Track and Trace for Apache Spark

Primary LanguageJavaApache License 2.0Apache-2.0

About TNT4J-Spark

Track and Trace for Apache Spark. TNT4J-Spark provides an implementation of SparkListener for SparkContext. TNT4J-Spark allows developers to track execution, measure performance and help with diagnostics of your Spark applications.

Why TNT4J-Spark?

  • Track and Trace Spark application execution @ runtime
  • Measure performance & execution of stages, jobs, tasks
  • Detect and report task failures during execution
  • Visualize your Spark application execution (via JESL and jKoolCloud integration)

NOTE: See https://www.jkoolcloud.com and (JESL) http://nastel.github.io/JESL/ to vizualize Spark application execution.

Using TNT4J-Spark

TNT4J-Spark is easy, just include a few lines into your application:

...
SparkConf conf = new SparkConf().setAppName("my.spark.app");
JavaSparkContext sc = new JavaSparkContext(conf);

// add TNT4J-Spark listener to your spark context
sc.addSparkListener(new TNTSparkListener("my.spark.app"));
...

Make sure you edit config/tnt4j.properties and specify TNT4J configuration for your application my.spark.app.

; Stanza used for Spark Applications
; replace `my.spark.app` with the name used when creating TNTSparkListener
{
	source: my.spark.app
	source.factory: com.jkoolcloud.tnt4j.source.SourceFactoryImpl
	source.factory.GEOADDR: NewYork
	source.factory.DATACENTER: HQDC
	source.factory.RootFQN: SERVER=?#DATACENTER=?#GEOADDR=?

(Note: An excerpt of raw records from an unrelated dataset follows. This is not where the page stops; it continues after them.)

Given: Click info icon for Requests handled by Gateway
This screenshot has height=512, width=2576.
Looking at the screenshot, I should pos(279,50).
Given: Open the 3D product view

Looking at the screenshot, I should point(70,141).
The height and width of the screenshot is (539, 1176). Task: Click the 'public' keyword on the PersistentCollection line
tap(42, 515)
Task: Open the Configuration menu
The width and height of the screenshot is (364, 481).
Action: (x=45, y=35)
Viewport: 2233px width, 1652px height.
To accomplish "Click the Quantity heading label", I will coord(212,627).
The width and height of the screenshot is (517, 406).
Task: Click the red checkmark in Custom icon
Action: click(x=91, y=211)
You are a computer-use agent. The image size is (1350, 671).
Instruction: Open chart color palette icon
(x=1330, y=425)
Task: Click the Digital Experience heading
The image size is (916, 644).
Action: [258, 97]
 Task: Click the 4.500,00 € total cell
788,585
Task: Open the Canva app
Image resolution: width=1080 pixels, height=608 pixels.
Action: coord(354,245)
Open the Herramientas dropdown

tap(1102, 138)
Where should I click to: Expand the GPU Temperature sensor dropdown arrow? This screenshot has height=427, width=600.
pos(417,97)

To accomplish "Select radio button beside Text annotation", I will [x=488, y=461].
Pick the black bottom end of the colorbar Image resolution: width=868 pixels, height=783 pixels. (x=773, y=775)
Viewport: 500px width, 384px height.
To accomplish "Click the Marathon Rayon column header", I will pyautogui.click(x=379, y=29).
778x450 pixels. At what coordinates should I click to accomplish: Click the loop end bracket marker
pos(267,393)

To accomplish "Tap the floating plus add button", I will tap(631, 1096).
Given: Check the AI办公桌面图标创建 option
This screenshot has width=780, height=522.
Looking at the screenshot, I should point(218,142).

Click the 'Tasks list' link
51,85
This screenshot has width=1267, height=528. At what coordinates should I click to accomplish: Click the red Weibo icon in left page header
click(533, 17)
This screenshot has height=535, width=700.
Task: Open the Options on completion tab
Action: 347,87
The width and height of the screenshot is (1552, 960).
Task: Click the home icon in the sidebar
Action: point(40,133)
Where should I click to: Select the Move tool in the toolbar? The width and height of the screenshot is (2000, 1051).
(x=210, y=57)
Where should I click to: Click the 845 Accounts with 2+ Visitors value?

	tracker.factory: com.jkoolcloud.tnt4j.tracker.DefaultTrackerFactory
	dump.sink.factory: com.jkoolcloud.tnt4j.dump.DefaultDumpSinkFactory
	event.sink.factory: com.jkoolcloud.tnt4j.sink.impl.FileEventSinkFactory

	; Configure default sink filter based on level and time (elapsed/wait)
	event.sink.factory.Filter: com.jkoolcloud.tnt4j.filters.EventLevelTimeFilter
	event.sink.factory.Filter.Level: TRACE
	; Uncomment lines below to filter out events based on elapsed time and wait time
	; Timed event/activities greater or equal to given values will be logged
	;event.sink.factory.Filter.ElapsedUsec: 100
	;event.sink.factory.Filter.WaitUsec: 100

	event.formatter: com.jkoolcloud.tnt4j.format.SimpleFormatter
	tracking.selector: com.jkoolcloud.tnt4j.selector.DefaultTrackingSelector
	tracking.selector.Repository: com.jkoolcloud.tnt4j.repository.FileTokenRepository
}

TNT4J-Spark uses TNT4J API to track job execution. Combining TNT4J-Spark with JESL (http://nastel.github.io/JESL/) lets developers stream data collected by TNT4J-Spark into jKoolCloud -- real-time streaming and visualization platform.

Add the following arguments to your java start-up

-Dtnt4j.config=<home>/config/tnt4j.properties -Dtnt4j.token.repository=<home>/config/tnt4j-tokens.properties 

To enable automatic application dump add the following arguments:

-Dtnt4j.dump.on.vm.shutdown=true -Dtnt4j.dump.on.exception=true -Dtnt4j.dump.provider.default=true 

Optionally you can add the following parameters to define default data center name and geo location:

-Dtnt4j.source.DATACENTER=YourDataCenterName -Dtnt4j.source.GEOADDR="Melville,NY" 

Requirements

Please use JCenter or Maven and dependencies will be downloaded automatically.